Government Demanded Terrestrial Radio Pay RoyaltiesAdded: Wednesday, April 13th, 2011
Category: Recent Headlines Involving File Sharing > Current Events
Tags:ET, p2p, Torrent, Piracy, Peer To Peer, Network, Hackers, Internet, BitTorrent, Google, utorrent, bitcomet, extratorrent, 2010, www.extrattorrent.com
White House believes that it puts the country’s rights holders at a disadvantage. Meanwhile, the National Association of Broadcasters considers it an “onerous, jobs-killing fee”.
Recently the White House had submitted recommendations to Congress to help protect the US workers and businesses. Among the items proposed there was a recommendation to end the long-lasting exemption of the radio from the obligation to pay performance royalties. The reason given was that the Obama Administration considers this harms local copyright owners internationally, since the absence of performance royalties inside the home country goes further to prevent them from collecting royalties overseas. US rights holders can’t collect overseas fees just because they aren’t granted rights in the United States.

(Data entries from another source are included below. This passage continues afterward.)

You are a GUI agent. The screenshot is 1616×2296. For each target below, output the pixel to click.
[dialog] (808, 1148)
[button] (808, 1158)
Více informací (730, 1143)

Historically, radio has only had to pay royalties to songwriters, while webcasters still have to pay fees to everyone – songwriters, performers and record labels. It has been considered that radio is exempted from the rest of the royalties in the name of musician promotion. In fact, ending this exemption has been a goal of the industry for a while, particularly in the face of decreasing profits. However, the suggestion has languished thanks to the extreme opposition of radio broadcasters.

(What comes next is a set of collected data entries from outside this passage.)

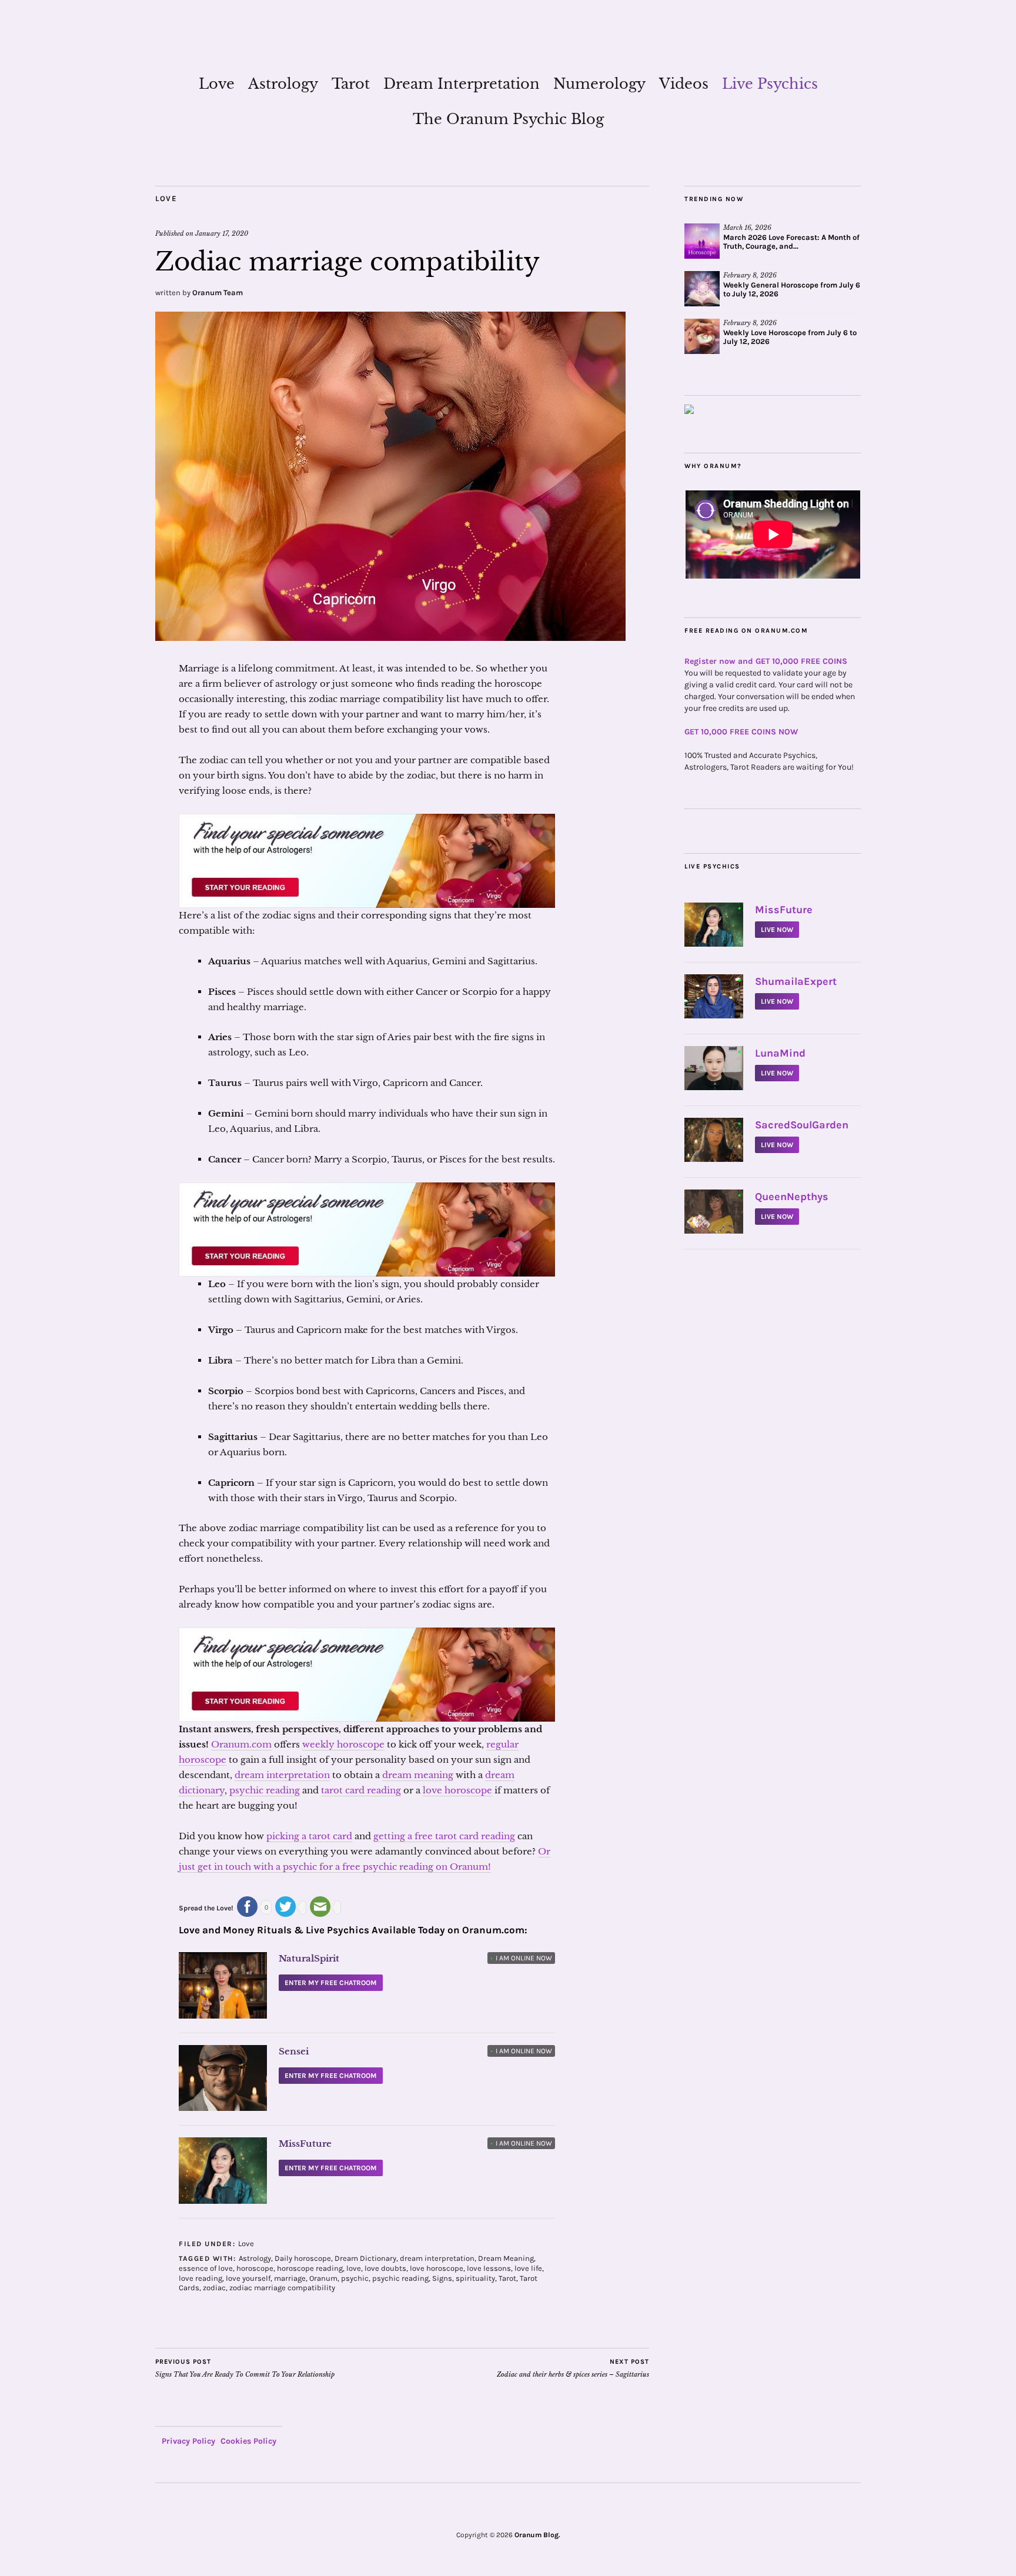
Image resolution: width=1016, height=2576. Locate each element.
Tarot (351, 84)
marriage (290, 2278)
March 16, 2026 (747, 227)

In respond, the National Association of Broadcasters called the suggestion an “onerous, jobs-killing fee” and demanded the government some trade-offs, including radio-activated chips in mobile phones. In the meantime, NAB commented that this was hardly a new policy position from the government and announced their opposition to the new law. The representatives of the National Association of Broadcasters cite many musicians appreciating the positive effects of free radio promotion. However, referring to what people said over a decade ago is not the best idea, as everyone understands that music has come a long way since then. Today the Internet represents the new medium users turn to when they are looking for new music. So, it seems like the royalty exemption should have ended a long time ago. For many people it would be nice to realize that the White House is about to bring parity to the music broadcaster landscape, demanding that terrestrial radio pay the same royalties as webcasters and satellite radio.
April 13th,2011Posted by:
Wednesday, April 13th, 2011
|Really disturbing. Say a performer's song is played on the radio. Now the radio stations have to pay the performer to play their own songs.|
Okay I can live with that say I am a radio station. Then I will charge this performer money to play their songs on my radio station..

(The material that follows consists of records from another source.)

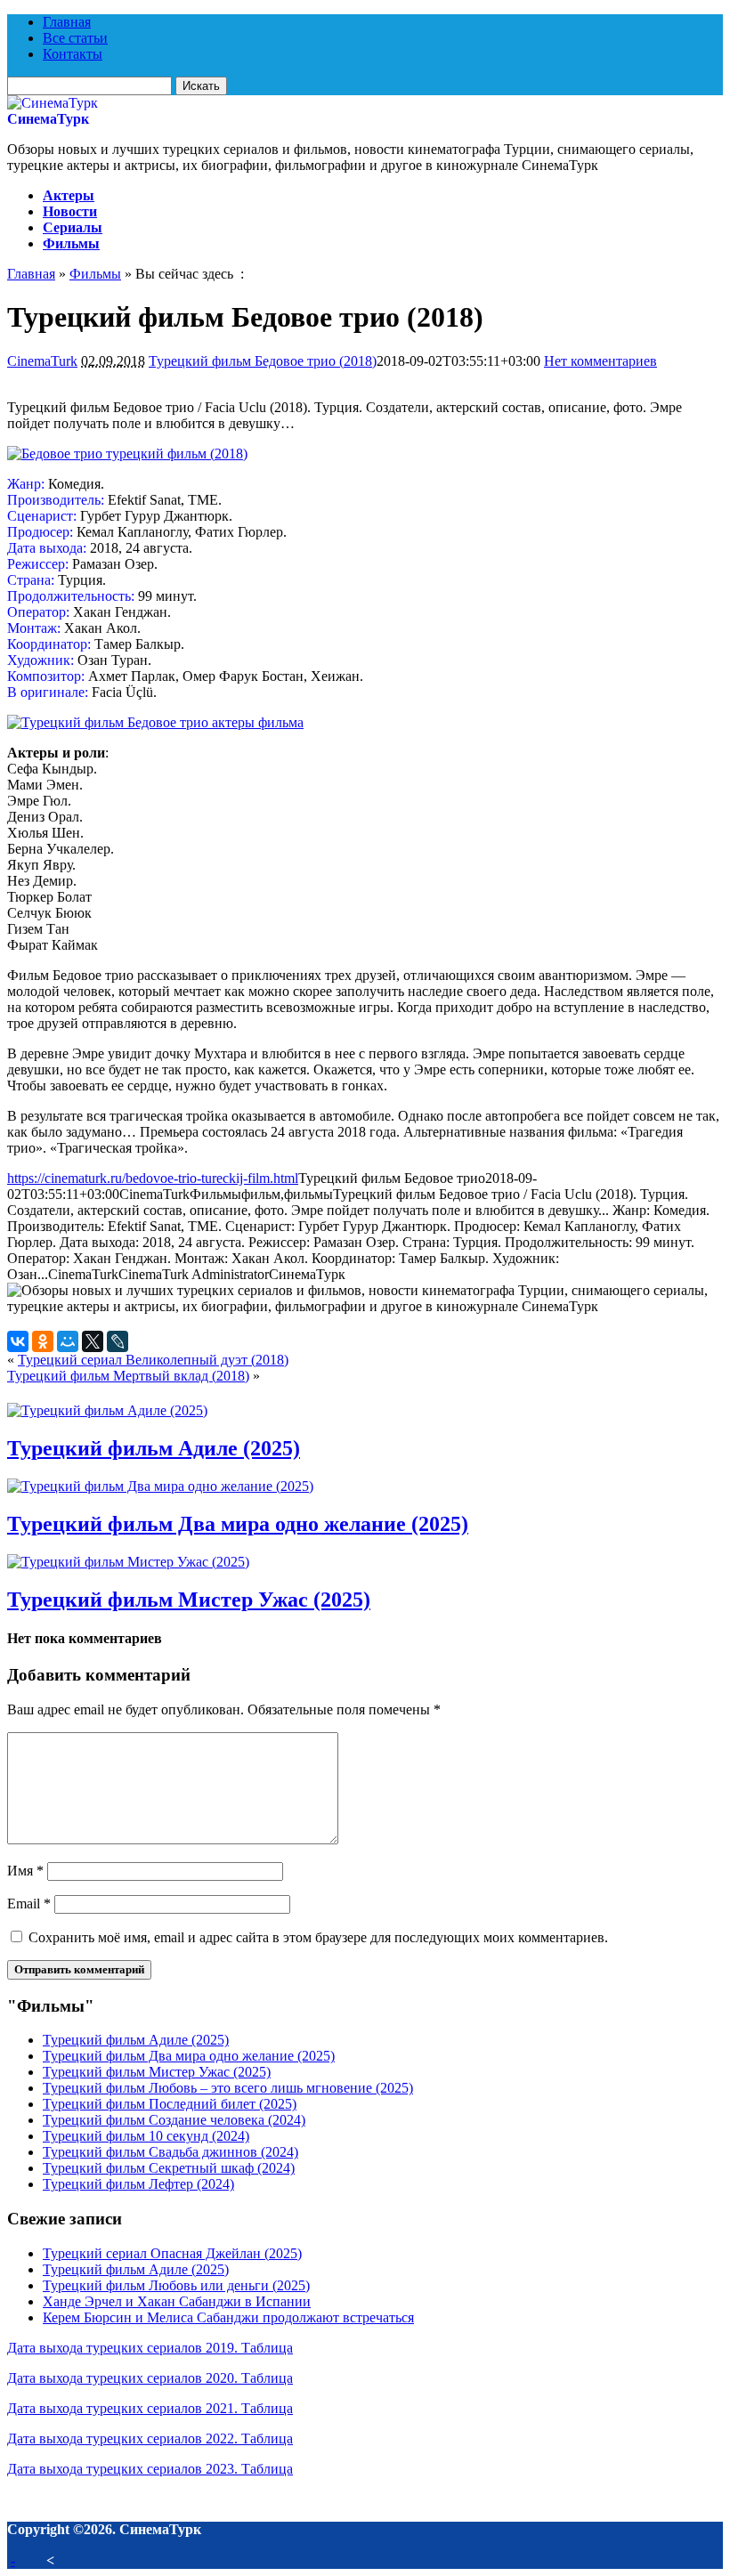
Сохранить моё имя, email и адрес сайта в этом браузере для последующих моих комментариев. (318, 1937)
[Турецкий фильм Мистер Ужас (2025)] (128, 1561)
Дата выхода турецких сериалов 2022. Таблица (150, 2438)
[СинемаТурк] (52, 102)
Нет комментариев (600, 361)
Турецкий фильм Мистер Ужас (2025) (188, 1599)
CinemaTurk (42, 361)
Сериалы (72, 227)
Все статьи (75, 37)
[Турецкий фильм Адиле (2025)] (107, 1410)
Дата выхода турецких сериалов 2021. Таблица (150, 2408)
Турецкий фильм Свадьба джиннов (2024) (170, 2151)
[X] (92, 1341)
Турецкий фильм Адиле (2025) (153, 1448)
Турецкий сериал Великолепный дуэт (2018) (153, 1359)
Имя (25, 1870)
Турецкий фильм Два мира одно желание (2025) (237, 1523)
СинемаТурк (48, 118)
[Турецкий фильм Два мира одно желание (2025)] (160, 1486)
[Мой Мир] (67, 1341)
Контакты (72, 53)
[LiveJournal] (117, 1341)
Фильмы (71, 243)
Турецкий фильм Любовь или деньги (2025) (176, 2285)
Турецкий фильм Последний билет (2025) (169, 2103)
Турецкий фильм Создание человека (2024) (174, 2119)
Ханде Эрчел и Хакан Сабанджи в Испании (177, 2301)
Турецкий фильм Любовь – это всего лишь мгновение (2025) (228, 2087)
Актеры (68, 195)
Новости (70, 211)
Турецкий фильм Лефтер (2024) (138, 2183)
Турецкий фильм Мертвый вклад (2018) (128, 1375)
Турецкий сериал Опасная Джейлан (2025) (172, 2253)
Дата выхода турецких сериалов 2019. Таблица (150, 2347)
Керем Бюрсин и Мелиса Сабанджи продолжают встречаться (228, 2317)
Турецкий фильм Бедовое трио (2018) (263, 361)
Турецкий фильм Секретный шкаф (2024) (169, 2167)
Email (29, 1903)
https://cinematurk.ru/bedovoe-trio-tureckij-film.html (152, 1178)
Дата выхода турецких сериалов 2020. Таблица (150, 2378)
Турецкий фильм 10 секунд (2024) (146, 2135)
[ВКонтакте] (17, 1341)
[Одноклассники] (42, 1341)
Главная (67, 21)
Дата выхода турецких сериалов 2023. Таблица (150, 2468)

I can see it now; only people performers with allot of money will be able to pay hundreds of thousands of radio stations to play their songs; and yet the performer then charges the radios stations a performance fee to play their own songs.. Are you yet confused?
I can now see the RIAA screaming about the possible huge increase of piracy. It will happen; but then it now might weed out all the crap they try to sell to us as art..
|posted by (2011-04-14 12:05:00)|
|i agree with you.. 100 percent|
|it just gets more ridiculous.|
why doesnt anyone fight about our jobs being sent to china and india?
plus the national security threat of having all our jobs and manufacturing sent out of the country.
our jobs, manufacturing, and everything the greedy managers of these greedy corporations are making profit and bonuses for giving our jobs and livelihood away to other countries that have enough people to have their own economy and not infringe on ours.
who cares about the mpaa and their greed, just stop buying music and stop going to the theatre to watch their garbage. then they will blame something else instead of themselves for causing the problems.